Published:  14 October, 2022

Cool, windy and remote, the Agulhas Wine Triangle sits at the southerly tip of Africa, providing a home to a growing band of winemakers drawn to the possibilities of making wines on the very edge of this continent. As such, they believe Agulhas offers some of the best and best as-yet-to-be-seen potential for South African winemaking, with the “energy of the place” delivering “inbuilt complexity and balance” from this region where the South Atlantic and Indian Ocean meet.

Speaking at an Agulhas tasting post-Cape Wine 2022, winemaker Bruce Jack, who put down roots here with his The Drift Estate near Napier after a career spanning his own Flagstone brand and Accolade’s Kumala, explained what drew him to South Africa’s newest and coolest winemaking area.

“It is very different from the rest of South Africa, in terms of its climate, particularly driven by the wind because of its proximity to cold oceans, and also the soils. It’s not homogenous, it changes in very short spaces of time,” says Jack.

“That is both a problem and a challenge for us, but if you learn to embrace that differentiation in the soil and learn to grow the grapes in those differentiated soils, then you get inbuilt complexity and elegance, and that is one of things that this area is known for.”

Rewinding a little, Land’s End, the oldest estate in the Agulhas Wine Triangle, was created as far back as 1993, playing to the two grapes that consistently ripen here.

“A few viticulturalists and winemakers looked at this area, it was a real experiment, and it could have gone south”, says Ed Beukes of Du Toitskloof Wines, which took over the Land’s End label in 2015.

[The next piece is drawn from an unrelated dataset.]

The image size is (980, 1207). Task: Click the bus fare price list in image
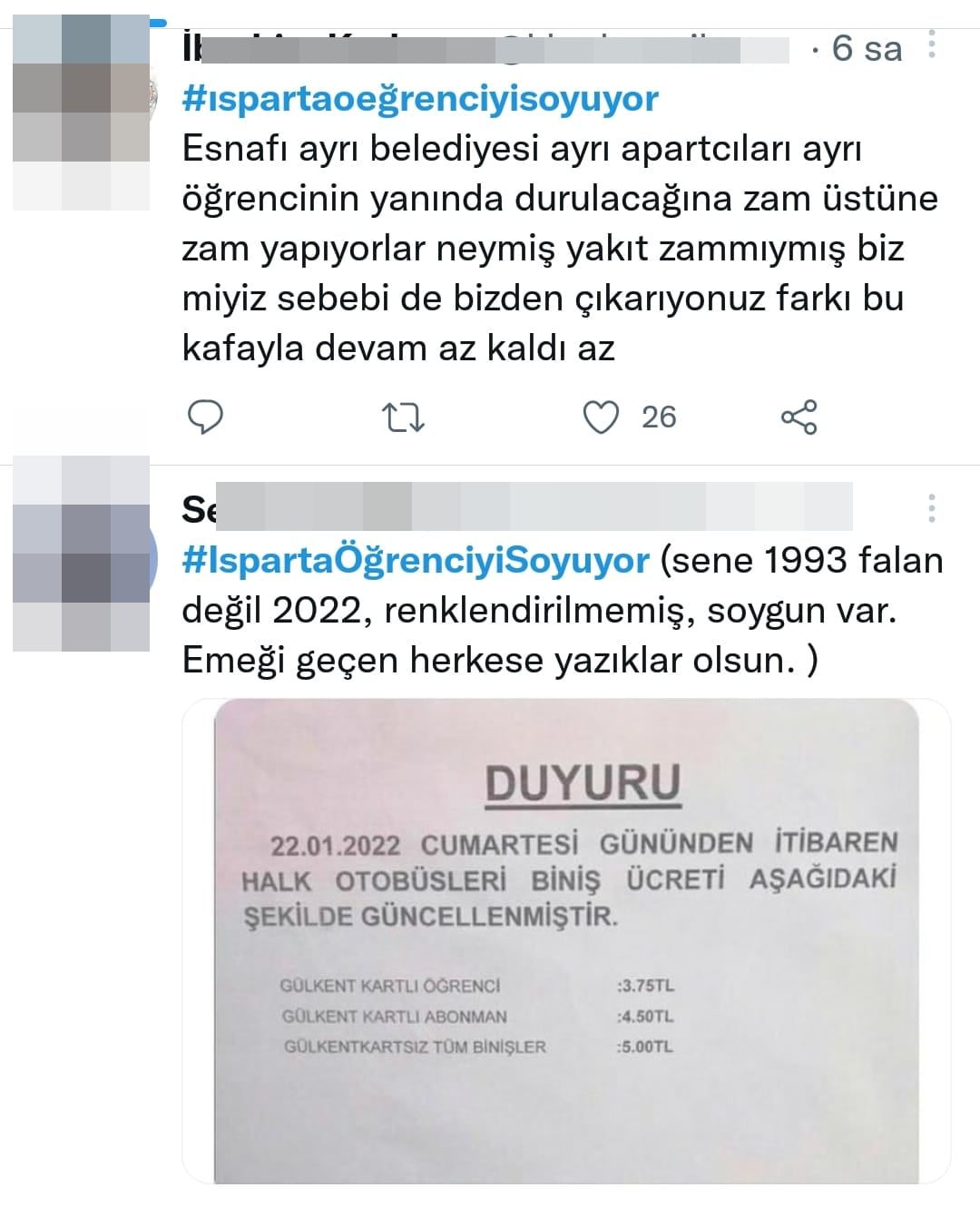(x=477, y=1016)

It didn’t go south though, as ongoing outside investment suggests, with Land’s End’s Syrah and Sauvignon Blanc still pointing to what have become the varieties most associated with the region, which stretches from Elim and Napier in the west to Malgas and Swellendam in the east, with Cape Agulhas forming its southernmost point.

However, the region has been the expanding possibilities in terms of what has and is being planted, along with the old vines that already exist here, that are creating waves as Agulhas becomes better known for its own labels, rather than as a source of cooler climate fruit for other wineries elsewhere on The Cape.

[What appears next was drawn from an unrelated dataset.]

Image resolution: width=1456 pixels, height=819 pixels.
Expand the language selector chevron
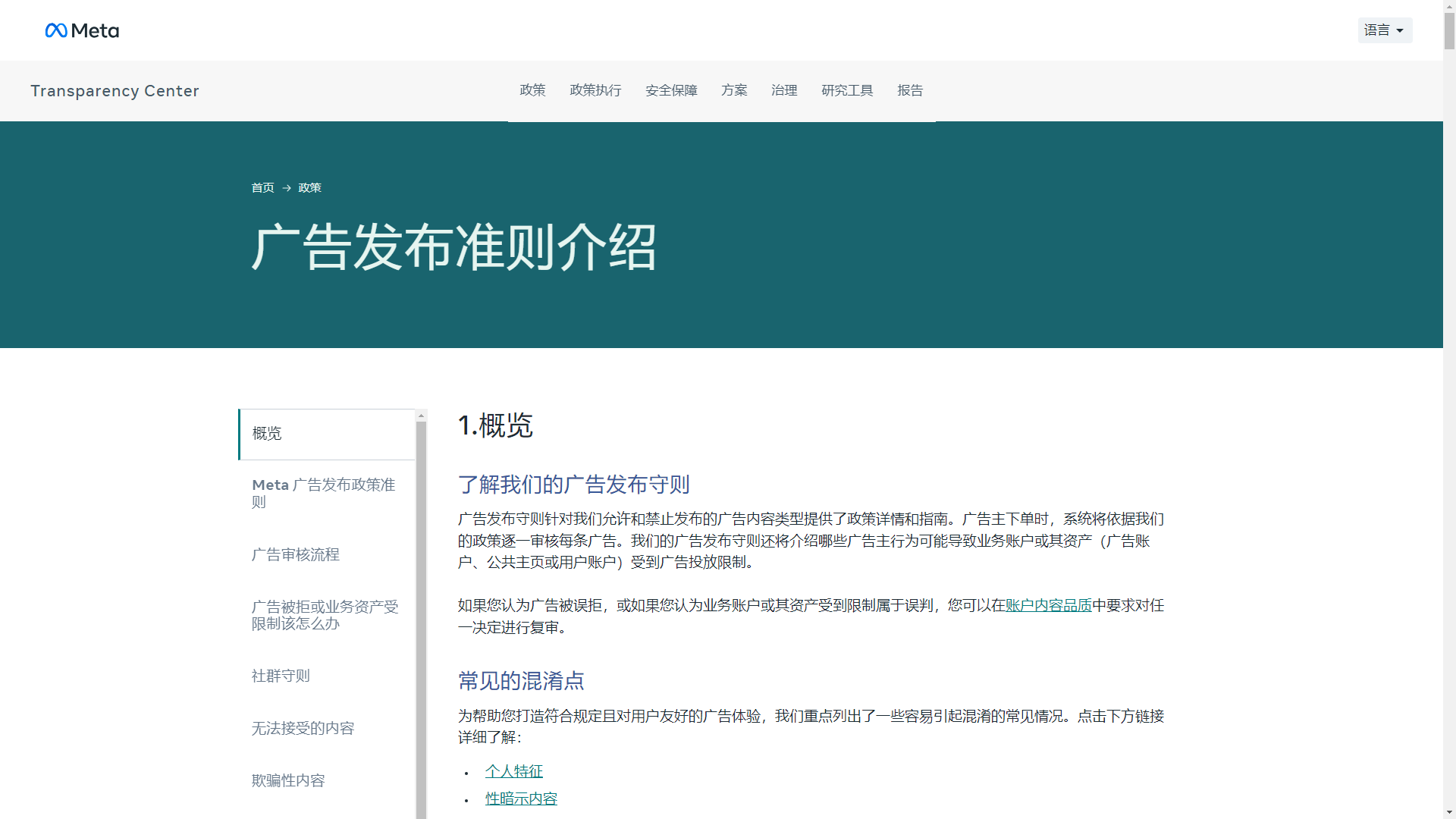(1400, 30)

For example, Jack’s wines include Sauvignon Blanc and Syrah, plus Pinot Noir, along with blends that fold in a host of Mediterranean and Portuguese varieties, such as his Moveable Feast (Malbec, Touriga Nacional, Shiraz, Pinot and Tannat), hinting at what the region can deliver.

Charla Haasbroek, winemaker at Sijnn, the David Trafford-owned label, says that the possibilities are just being unfolded, adding: “Grenache is very exciting, and Chenin is also adapting very well here.”

The Sijnn label from Malgas simply features a white and a red, with Chenin/Roussanne/Viognier and Syrah/Mourvedre/Touriga/Cinsault prominent in the blends, similarly suggesting the range of varieties that can flourish here. Assyrtiko has also just been planted.

“We have low rainfall, so very low yielding vines,” says Haasbroek of this inland estate, some 15km from the ocean. “These are very good conditions for the vines.”

Tasting with the winemakers here, what is also apparent is that spirit of collaboration and conservation, with a strong focus on sustainability in this remote outpost of the continent. There’s an enthusiasm and energy reminiscent of that in Swartland when it first broke onto the wine scene, with intriguing yet successful blends and characters to match, staking a claim as one of The Cape’s new hotspots for quality winemaking.